Два круга тротом, два круга махом… Километров пятнадцать пройдёт Лаз в утреннюю работу. Из-под копыт брызги, из-под колёс качалки – вода. Хвост Лаза заплетён в короткую толстую косу. Круп его прикрыт большим грубым фартуком. Елыгин в непробиваемом глухом комбинезоне. Грязь летит на робу и постепенно, круг за кругом, покрывает её сплошь. И так изо дня в день, из года в год…

Шесть лет назад Кулыгин выводил по утрам на дорожку другого жеребёнка, Микроскопа.

Беговая карьера Микроскопа была коротка на редкость. В одно лето он, никому не известный, стал первым орловцем, в двухлетнем возрасте перешагнувшим рубеж две минуты семнадцать секунд. Так быстро ещё никто не пробегал круг ипподрома – тысячу шестьсот метров!

Но миновало скоропалительное, хмельное, победное лето и Микроскоп навсегда исчез с ипподромных горизонтов. Дважды побив рекорд, показав замечательное время, он был продан в Ирбит со скромным аттестатом улучшателя массового коневодства.

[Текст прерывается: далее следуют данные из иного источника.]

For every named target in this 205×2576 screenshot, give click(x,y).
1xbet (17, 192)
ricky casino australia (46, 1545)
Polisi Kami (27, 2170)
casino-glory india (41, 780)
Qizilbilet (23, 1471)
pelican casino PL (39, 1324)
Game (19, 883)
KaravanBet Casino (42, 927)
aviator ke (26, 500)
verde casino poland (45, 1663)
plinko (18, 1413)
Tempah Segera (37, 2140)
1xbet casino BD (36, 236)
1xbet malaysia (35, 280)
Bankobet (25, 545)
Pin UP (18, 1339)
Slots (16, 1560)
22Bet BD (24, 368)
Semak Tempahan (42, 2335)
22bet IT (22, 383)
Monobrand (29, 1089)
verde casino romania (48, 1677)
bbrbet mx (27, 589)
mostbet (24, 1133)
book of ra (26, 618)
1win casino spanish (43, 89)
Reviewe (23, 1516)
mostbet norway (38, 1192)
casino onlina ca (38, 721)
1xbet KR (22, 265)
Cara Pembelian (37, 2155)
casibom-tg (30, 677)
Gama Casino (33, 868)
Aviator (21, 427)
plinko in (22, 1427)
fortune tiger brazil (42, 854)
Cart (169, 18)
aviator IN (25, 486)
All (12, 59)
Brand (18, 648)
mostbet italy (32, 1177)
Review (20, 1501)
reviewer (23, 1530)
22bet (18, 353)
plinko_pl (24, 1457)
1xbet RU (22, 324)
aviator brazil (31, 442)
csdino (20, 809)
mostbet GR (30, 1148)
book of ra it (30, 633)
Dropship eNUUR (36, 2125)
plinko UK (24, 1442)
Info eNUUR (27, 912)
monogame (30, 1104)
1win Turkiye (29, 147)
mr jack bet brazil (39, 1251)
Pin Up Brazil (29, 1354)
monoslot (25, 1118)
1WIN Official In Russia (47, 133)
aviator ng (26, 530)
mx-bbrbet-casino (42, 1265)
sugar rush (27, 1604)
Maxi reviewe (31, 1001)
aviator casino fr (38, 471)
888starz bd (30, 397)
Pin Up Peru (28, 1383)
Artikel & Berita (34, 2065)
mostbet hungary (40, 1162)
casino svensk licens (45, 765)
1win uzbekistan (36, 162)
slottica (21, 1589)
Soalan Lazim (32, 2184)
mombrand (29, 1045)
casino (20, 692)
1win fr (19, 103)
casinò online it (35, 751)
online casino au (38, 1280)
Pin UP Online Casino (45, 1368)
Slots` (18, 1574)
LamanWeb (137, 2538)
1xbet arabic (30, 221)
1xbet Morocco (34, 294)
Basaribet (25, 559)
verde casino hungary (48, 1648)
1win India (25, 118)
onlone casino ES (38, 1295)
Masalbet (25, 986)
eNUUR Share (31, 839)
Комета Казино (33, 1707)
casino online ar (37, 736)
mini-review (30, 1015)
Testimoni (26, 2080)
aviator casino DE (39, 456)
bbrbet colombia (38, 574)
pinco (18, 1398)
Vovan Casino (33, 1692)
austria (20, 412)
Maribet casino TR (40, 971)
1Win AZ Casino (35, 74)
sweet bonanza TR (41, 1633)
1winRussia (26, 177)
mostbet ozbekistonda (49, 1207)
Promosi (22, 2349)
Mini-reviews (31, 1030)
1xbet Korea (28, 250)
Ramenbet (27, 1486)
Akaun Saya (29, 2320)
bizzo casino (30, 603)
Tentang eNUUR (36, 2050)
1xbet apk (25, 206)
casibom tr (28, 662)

Его результат не превзойдён до сих пор, имя его навсегда осталось в таблице рекордов. Ещё и теперь случается увидеть отблеск его короткой истории в каком-нибудь учёном споре на страницах специального журнала. Одни утверждают, что рекордисты всех времён имели серую масть, другие выдвигают контрдовод: Микроскоп был вороным…

…Чмокает набрякшая дорожка под копытами серого Лаза, летит навстречу тяжёлый сырой ветер, неспешны мысли Елыгина. Перебирает он день за днём ту осень, хмурится, улыбается, и, как к обрыву, прихотливая мысль воспоминаний приводит его к последнему, рекордному заезду, к последним секундам. В них, в этих последних секундах рекордного заезда, и заключён вопрос, мучающий Елыгина долгие годы.

Утренняя работа Лаза заканчивается. Взяв вожжи на себя, Елыгин велит Лазу идти шагом. На сухой породистой голове жеребёнка вздулись вены, пар толчками летит из его тонких ноздрей: нынче рано пришли холода. Елыгин выезжает с дорожки, сдаёт Лаза конюху, напоминает, что нужно поставить лошадь на водилку под тёплой попоной, и, сбросив грязную робу, идёт в свой кабинет отдохнуть.

Минут через двадцать конюх заглядывает в кабинет доложить, что для работы готова ещё одна лошадь. Елыгин сидит за столом, подперев ладонью подбородок. Он выслушивает, согласно кивает и с тоской говорит не то конюху, не то себе:

– Говорят, скакал Микроскоп в Ирбите. Видать, научили…

Судьба Микроскопа была решена на втором месяце его жизни.

В родословной Микроскопа переплелись имена рысаков трёх классических орловских линий – Мецената, Громадного и Ветерка. Но не от каждого из своих именитых предков взял Микроскоп поровну.

Мать его, вороная Молва, была дочерью Махаона, по прямой мужской линии происходившего от Мецената. Изящны и благородны потомки Мецената. В прошлом славная ветвь породы, эта линия в наши дни уступает место другим, растворяется, исчезает.

Иное дело – линия Громадного, также старая, но процветающая, творящая историю породы. К этой линии принадлежал отец Микроскопа – вороной красавец Парус.